Building on my dissertation research, this project asks what explains the uneven effects of collectivization and why the practice became so lethal. In answering these questions, I focus on collectivization during the Khmer Rouge regime in Cambodia from 1975 - 1979. The Khmer Rouge sought to destroy preexisting social order and fundamentally remake the state. This was done through the implementation of village cooperatives, which included reorganizing traditional social order through the destruction of the family, as a means to transform everyday life into cooperative production. As a result, there was famine that caused excess mortality, unnecessary suffering, and imprinted a generation with the physical and psychological effects of the conflict. I argue that the uneven levels of collectivization can be explained by the ways that authority was delegated to local administrators, while the destruction of social institutions, through the practice of forced marriage and group living, decreased the likelihood of population survival. I break down collectivization into practices pertaining to living, eating, and working cooperatively, to capture the ways that these policies were put in place, where they changed over time, and why they persisted despite deaths from famine. This dissertation puts forward an organizational approach to revolutionary governance and an original measure of collectivization to explain the relationship between state organization, local governance, and mass deaths during periods of revolution.
Married by the Revolution: Forced Marriage as a Strategy of Control in Khmer Rouge Cambodia (under review):
This paper addresses the use of forced marriages by the Khmer Rouge as a part of the collectivization process during the Cambodian Genocide. Through this case, I show that forced marriage, while a form of sexual violence, was used as a tool of social control following a strategic logic like those employed with other types of coercive violence. Forced marriage was a unique tool of sexual violence – unlike other wartime practices of sexual violence, these marriages were meant to be permanent. Both parties were civilians coerced into matches by state agents and enforced by armed militia members who monitored the couples’ behavior. I find that the policy of forced marriage was ideologically derived and made thinkable through the regime’s ideology; however, I demonstrate that the variation in its implementation responded to a strategic logic where there were economic or security priorities. Through this case study, I present a logic of revolutionary governance and demonstrate that the content of ideology matters not only for whether a regime engages in sexual violence, but how it does so.

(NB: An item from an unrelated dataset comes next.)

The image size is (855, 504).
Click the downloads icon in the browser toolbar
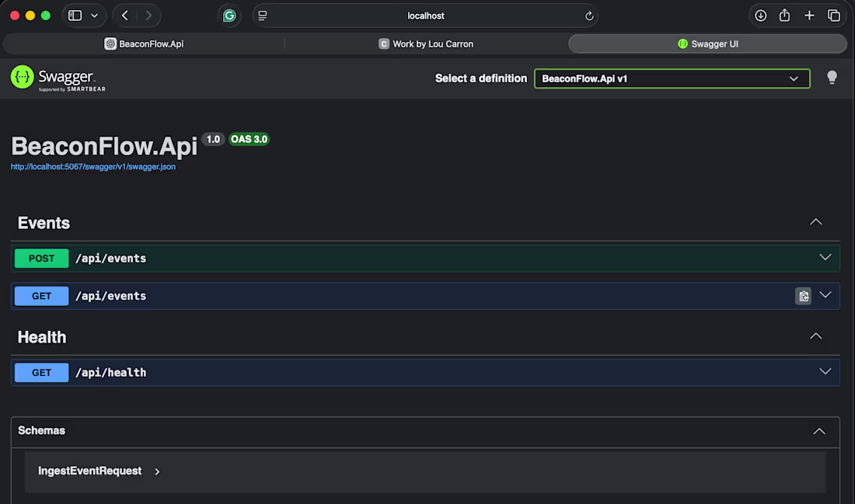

Constructing Victimhood: Sexual violence, transitional justice, and institutional legacies of conflict in Cambodia (working paper):
This paper addresses the role of transitional justice mechanisms in Southeast Asia through an analysis of the Extraordinary Chambers in the Courts of the Cambodia (ECCC) and its approach to prosecuting sexual violence and cultural destruction. I ask why a dominant victimhood narrative was constructed and put forward in support of the legal case against the Khmer Rouge leaders, and how it constrains contemporary gender roles in Cambodian society. I find that the emphasis in the ECCC’s caseload on forced marriage as a cultural shift and exclusion other acts of Sexual and Gender Based Violence has critical implications for the acceptance of domestic or gender-based violence as a crime in contemporary society. I argue it has created a divide between private and public violence, the public form being the more legitimate or justiciable. Further, I contend that the limited prosecution and slow pace of justice has implications for domestic violence in contemporary society.